| Task requirements |
In the Frankenstein summary, please say where Frankenstein meets the monster in Volume 2.

Volume 2 is mainly the monster's story; Frankenstein meets him on a glacier near Geneva, and the monster tells his creator about his brief life. Everywhere he turned, he was met with disgust or open enmity. He was hiding out in the woods when he found a family he could safely observe, help secretly, and learn language and culture from while eavesdropping. In a heartrending scene, the monster reveals himself to the blind father of the family, only to be violently spurned when the rest of the family returns. Frankenstein finds out that his suspicions about William's fate were correct, and the monster threatens further violence on Frankenstein's family if a certain request of his is not fulfilled. He wants a bride, similar in nature to himself, simply because every normal human has rejected him.
Volume 3 is about the consequences of Frankenstein's refusal of this request. Frankenstein attempts to make the bride once, but destroys the result. He flees across northern Scotland and Ireland, only to face more death, and back in Geneva, a final round of murder and death. Every professional and filial attachment is either denied him or destroyed, and he blames it all on his creation. The monster tauntingly leads him on a long chase that ends up in the Arctic Ocean. Once Frankenstein is done his story, the book has a brief coda narrated by Walton.

| Data |

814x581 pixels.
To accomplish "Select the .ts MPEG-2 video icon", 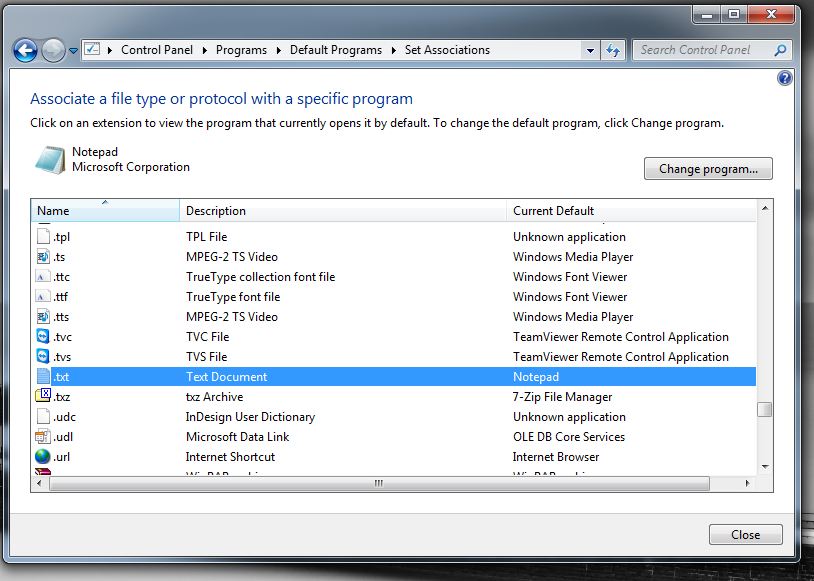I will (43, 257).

==

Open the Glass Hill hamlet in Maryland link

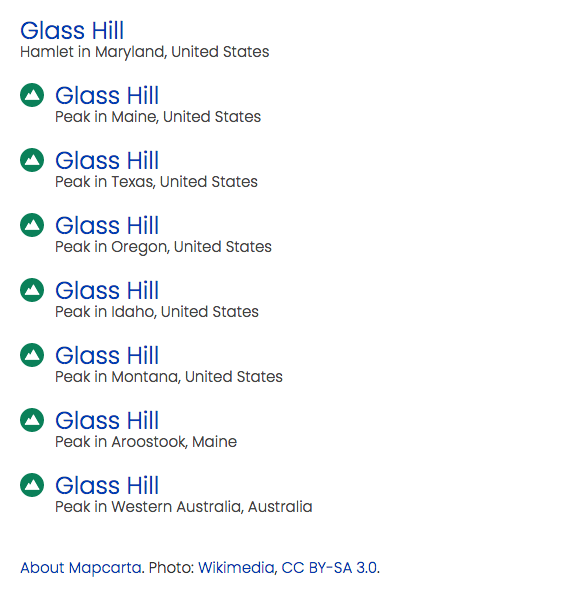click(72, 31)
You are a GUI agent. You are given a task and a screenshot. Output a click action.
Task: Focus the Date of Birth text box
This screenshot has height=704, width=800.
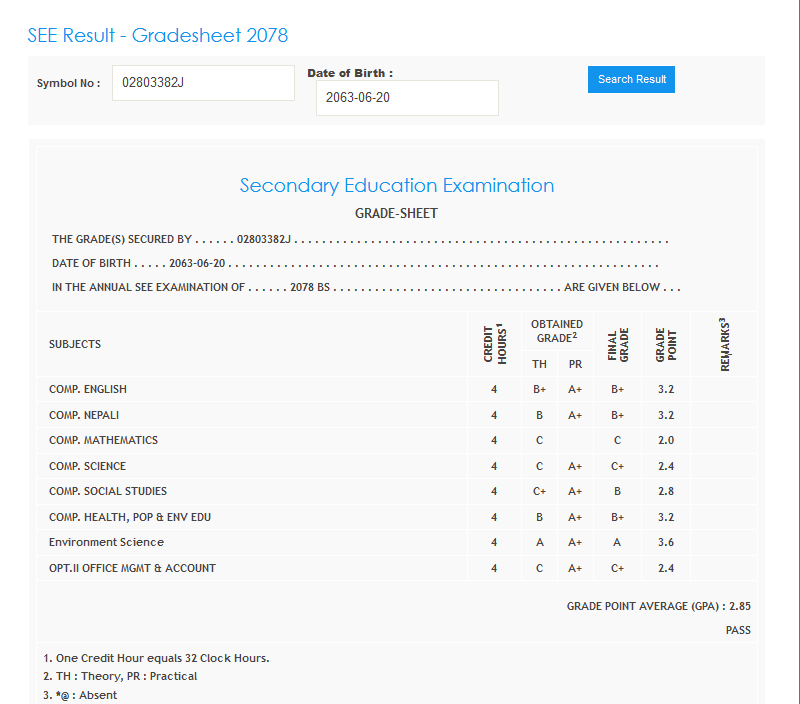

| Exercise answer |
On a glacier near Geneva.